Stated goal: Locate each line in the listing that contains the word "green" in the same letter case, and copy every such line out in full.

## begin Rows

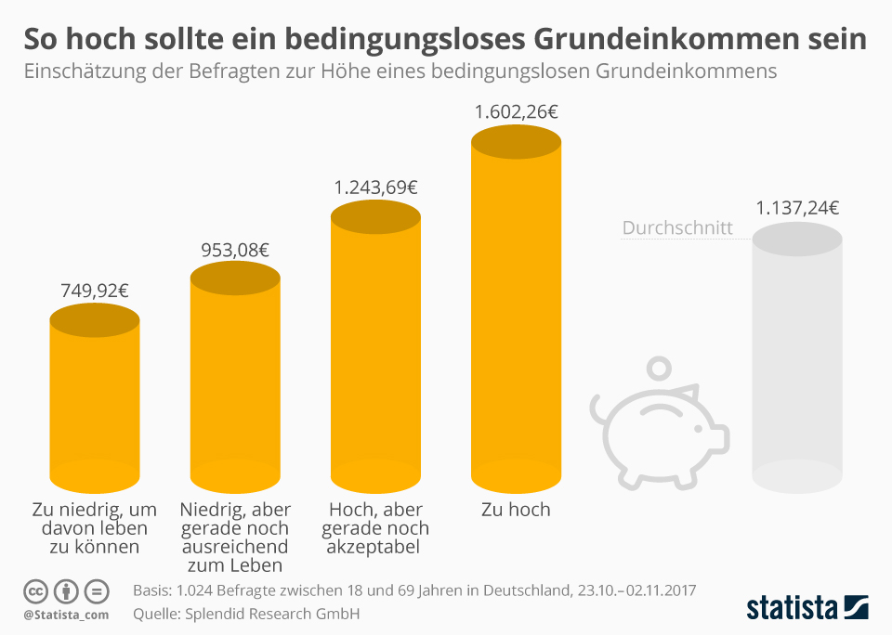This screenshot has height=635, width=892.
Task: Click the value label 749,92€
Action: (x=94, y=290)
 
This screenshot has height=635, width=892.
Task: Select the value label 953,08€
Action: (x=235, y=250)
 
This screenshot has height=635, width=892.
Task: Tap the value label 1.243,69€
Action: (x=375, y=188)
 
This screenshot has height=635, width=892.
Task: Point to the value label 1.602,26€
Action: (x=516, y=112)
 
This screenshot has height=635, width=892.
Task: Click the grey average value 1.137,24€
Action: (x=797, y=208)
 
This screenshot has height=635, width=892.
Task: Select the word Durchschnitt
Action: (x=677, y=227)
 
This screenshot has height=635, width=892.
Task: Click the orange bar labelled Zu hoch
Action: (x=516, y=316)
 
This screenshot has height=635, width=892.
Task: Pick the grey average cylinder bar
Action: (x=797, y=362)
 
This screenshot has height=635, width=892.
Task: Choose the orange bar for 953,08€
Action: (x=235, y=381)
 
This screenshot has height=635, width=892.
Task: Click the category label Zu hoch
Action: (x=516, y=510)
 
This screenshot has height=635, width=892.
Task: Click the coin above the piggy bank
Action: (x=661, y=369)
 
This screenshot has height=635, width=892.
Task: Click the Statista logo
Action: (x=807, y=607)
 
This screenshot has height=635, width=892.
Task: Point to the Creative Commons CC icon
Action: (x=35, y=590)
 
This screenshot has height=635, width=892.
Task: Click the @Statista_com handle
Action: (x=66, y=615)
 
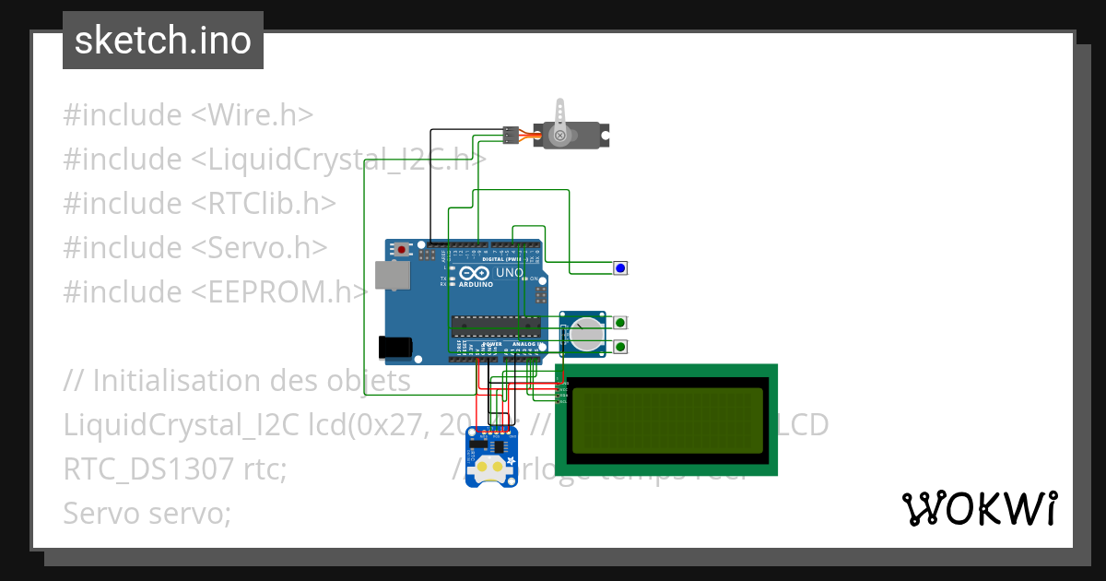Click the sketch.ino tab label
click(162, 41)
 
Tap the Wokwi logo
click(979, 509)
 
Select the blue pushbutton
click(620, 268)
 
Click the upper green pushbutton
click(620, 323)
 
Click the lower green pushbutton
click(620, 347)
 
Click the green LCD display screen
click(665, 419)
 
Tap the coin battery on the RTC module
click(488, 469)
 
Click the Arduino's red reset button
click(401, 249)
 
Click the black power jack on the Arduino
click(395, 347)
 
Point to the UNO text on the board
click(510, 274)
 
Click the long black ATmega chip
click(495, 324)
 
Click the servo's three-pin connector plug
click(510, 135)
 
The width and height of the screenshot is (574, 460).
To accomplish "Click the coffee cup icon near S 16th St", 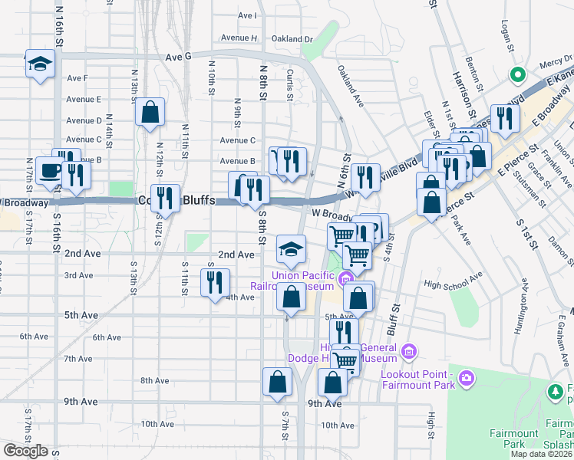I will [x=51, y=171].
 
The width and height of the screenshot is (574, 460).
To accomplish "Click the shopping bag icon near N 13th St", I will [x=150, y=111].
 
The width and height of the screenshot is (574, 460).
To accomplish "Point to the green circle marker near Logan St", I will [x=518, y=75].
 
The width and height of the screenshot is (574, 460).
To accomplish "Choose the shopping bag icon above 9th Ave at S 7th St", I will [x=277, y=382].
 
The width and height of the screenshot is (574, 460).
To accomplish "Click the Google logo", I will [x=25, y=451].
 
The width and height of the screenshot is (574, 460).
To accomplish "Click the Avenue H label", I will [x=239, y=38].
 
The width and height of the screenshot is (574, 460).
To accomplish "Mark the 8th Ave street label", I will [x=154, y=380].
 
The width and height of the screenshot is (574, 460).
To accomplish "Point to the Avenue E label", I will [x=84, y=100].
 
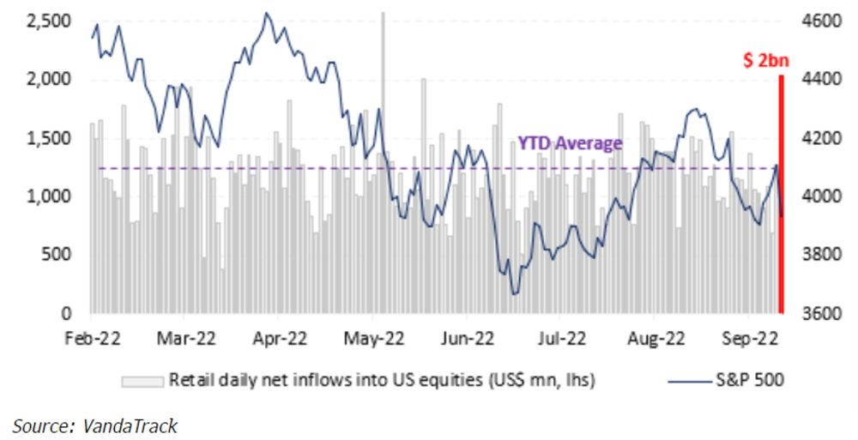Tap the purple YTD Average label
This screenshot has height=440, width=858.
coord(569,143)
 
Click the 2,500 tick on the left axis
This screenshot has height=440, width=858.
coord(44,21)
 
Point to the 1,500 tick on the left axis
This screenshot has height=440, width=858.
coord(44,138)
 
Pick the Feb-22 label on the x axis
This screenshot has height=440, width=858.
coord(91,338)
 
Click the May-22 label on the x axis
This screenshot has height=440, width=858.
coord(373,338)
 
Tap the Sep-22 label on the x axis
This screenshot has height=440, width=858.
coord(752,338)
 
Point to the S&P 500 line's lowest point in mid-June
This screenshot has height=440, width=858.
coord(513,294)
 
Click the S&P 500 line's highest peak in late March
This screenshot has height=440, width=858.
coord(267,13)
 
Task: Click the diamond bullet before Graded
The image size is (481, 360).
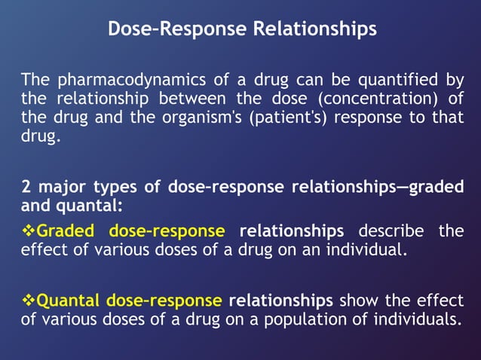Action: (28, 230)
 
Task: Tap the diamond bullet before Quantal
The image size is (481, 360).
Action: (28, 301)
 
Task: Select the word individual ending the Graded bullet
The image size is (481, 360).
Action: (369, 250)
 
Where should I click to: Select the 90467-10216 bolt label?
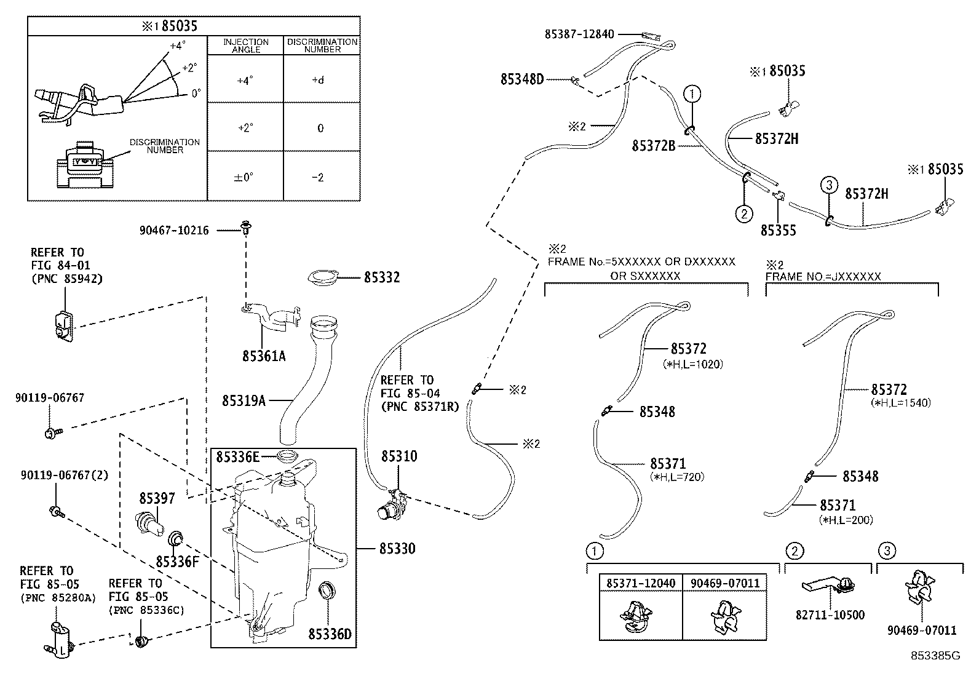point(174,231)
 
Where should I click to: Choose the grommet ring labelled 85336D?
point(327,591)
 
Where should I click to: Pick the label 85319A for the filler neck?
point(244,401)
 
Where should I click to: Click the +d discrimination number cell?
point(317,80)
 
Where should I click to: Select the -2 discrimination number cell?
point(317,177)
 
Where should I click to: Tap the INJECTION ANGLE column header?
point(245,46)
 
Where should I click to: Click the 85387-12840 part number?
point(579,34)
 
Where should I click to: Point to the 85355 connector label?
point(778,231)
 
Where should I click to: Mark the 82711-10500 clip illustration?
point(829,587)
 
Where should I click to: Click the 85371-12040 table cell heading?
point(640,583)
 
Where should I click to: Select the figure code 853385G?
point(935,656)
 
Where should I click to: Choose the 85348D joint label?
point(522,79)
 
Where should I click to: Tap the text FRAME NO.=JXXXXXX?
point(823,277)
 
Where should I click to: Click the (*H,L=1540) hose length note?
point(901,403)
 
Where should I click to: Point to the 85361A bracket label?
point(264,356)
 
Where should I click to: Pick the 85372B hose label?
point(654,146)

## end Rows

Output for this task:
Click the upper green pushbutton
Click the lower green pushbutton
Click the green LCD display screen
To accomplish "Point to the green circle marker near Logan St", I will [x=518, y=75].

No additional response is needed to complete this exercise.